I had a great conversation with a banker in Fredericton recently who is a big fan of Finance Minister Blaine Higgs. He told me Higgs is now ready to move his thinking from austerity/cost cutting to efforts to foster economic growth. I know the leader of the Opposition is also travelling the province talking up the need for growth and down the need for more austerity.
What can government really do to foster economic growth?
That is a very long discussion but there are a few short answers. While the small government crowd will cringe, the main way government foster’s growth is through more spending. As Richard Saillant points out in his excellent new book, provincial government spending substantially outpaced the rest of the economy for much of the past 15 years. Because much of that new money was coming in via federal transfer payments you can’t argue “it should have been left in the hands of private citizens to spend as they see fit”.

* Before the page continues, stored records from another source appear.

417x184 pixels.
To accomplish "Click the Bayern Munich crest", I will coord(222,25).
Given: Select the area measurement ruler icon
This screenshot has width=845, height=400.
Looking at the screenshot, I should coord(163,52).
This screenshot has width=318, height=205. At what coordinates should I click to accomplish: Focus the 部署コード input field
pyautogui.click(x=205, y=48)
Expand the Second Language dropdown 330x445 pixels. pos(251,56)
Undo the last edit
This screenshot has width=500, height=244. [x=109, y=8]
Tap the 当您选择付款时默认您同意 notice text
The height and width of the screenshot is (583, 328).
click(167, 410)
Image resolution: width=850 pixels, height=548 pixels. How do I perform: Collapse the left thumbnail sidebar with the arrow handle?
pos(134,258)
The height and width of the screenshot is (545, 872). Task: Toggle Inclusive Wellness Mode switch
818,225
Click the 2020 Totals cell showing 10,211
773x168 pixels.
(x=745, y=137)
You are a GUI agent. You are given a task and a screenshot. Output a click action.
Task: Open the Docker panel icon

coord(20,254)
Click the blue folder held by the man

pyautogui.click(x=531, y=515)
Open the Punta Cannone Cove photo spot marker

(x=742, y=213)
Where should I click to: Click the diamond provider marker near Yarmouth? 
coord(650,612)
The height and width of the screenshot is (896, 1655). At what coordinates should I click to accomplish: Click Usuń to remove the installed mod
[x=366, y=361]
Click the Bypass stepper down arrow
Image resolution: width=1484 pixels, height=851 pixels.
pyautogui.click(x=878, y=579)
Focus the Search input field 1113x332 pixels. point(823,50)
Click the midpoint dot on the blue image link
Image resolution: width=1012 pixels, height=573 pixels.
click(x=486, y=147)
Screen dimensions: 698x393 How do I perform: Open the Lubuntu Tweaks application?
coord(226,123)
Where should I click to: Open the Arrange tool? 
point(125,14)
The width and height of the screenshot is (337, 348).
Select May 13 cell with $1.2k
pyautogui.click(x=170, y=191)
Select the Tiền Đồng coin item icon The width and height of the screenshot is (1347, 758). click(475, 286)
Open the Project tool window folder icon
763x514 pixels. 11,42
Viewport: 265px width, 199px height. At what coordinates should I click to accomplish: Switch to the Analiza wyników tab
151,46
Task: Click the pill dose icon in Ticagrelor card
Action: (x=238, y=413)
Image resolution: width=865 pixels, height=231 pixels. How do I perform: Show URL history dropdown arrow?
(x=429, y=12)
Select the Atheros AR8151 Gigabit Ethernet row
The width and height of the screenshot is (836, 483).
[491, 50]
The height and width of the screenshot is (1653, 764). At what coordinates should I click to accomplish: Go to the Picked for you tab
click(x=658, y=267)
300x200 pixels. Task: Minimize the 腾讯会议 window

In fact, the big increase in equalization this year is a major contributor to the modest rise in the economic growth forecast.
But, we need to figure out how to foster private sector growth. There are a number of large scale energy infrastructure projects being proposed and that could bring a welcome boost of economic activity – and tax revenue by the way to folks that are members of C.A.V.E. (Citizens Against Virtually Everything) – a term someone mentioned to me last week.
We also need to figure out urban growth. As I mentioned in a column recently, our urban centres (all of them combined) have had the worst record of job creation of any province in Canada in recent years. Yes, the northern urbans are struggling more than the southern but overall our urban economic and employment growth has been weak and that is holding back our potential.
Finally, back to the mantra, we need far more immigrants. The biggest long term impact on economic growth is population growth. Something like 60 percent of GDP comes from household spending. If the number of people is not increasing, it is very hard to see any path to sustained economic growth.
Susan Holt recently said offhandedly that we have the infrastructure for two million people. I’m not sure if that was based on any kind of formal assessment but I would argue she is just about right. In terms of roads, airports, hospitals, etc. we could probably double our population without a huge expansion of infrastructure (there would certainly be some bottlenecks).
In other words, we should be able to rebalance our demographic mix – bring in lots of younger families – without significant infrastructure challenges.
Ultimately, we need a provincial government that actually wants to foster real growth.
Tim Hudak in Ontario just announced his ONE MILLION JOBS campaign slogan. His government would do things to foster an incremental million jobs over the next 8 years.
Imagine if any New Brunswick government pledged FIFTY-FIVE THOUSAND NEW JOBS over the next eight years.
It took 24 years for the New Brunswick labour market to add the last 55,000 jobs (or at least from 1989 to 2013 the number of jobs increased by 54,000).
I’d take 10k or 15k jobs.
Except that Tim Hudak’s plan for creating a million jobs is by firing 100,000 people in that sector you talk about creating most of the growth. Somehow, magically, in Tim’s mind, a balanced Ontario budget (if it would even do that), would mean that all the factories closing and heading down south would then stay put in Ontario. Except ‘staying put’ doesn’t actually create new jobs.
Actually, although its being done poorly, New Brunswick is talking a lot more about job creation (forestry, shale gas) than anybody in Ontario, in any real sense. Hudak knows he can’t win, so he’s just talking crazy to get some ink. But the other parties are hardly talking jobs at all. The TFW program already had petered out in ontario, the only real conversation is the ‘ring of fire’ proposals that occasionally get bandied about, but the rest is just about scandal. At least shale gas, forestry, and pipelines have some links to jobs, in ontario, the province is still a deer in the headlines finally realizing that the country’s focus has moved westward.
I concur, Hudak’s slogan is so much empty air, and frankly reminds me a lot of the promises that Ray Alward was making prior to the last provincial election here.
At least the next part came out- a drop in corporate income tax to 8% is supposed to help contribute to those jobs.
Yeah – but again it’s the same as the Alward platform – low taxes, jobs created, but no increase in the deficit, and no cuts to services. It’s magical thinking, and not a substitute for real policy.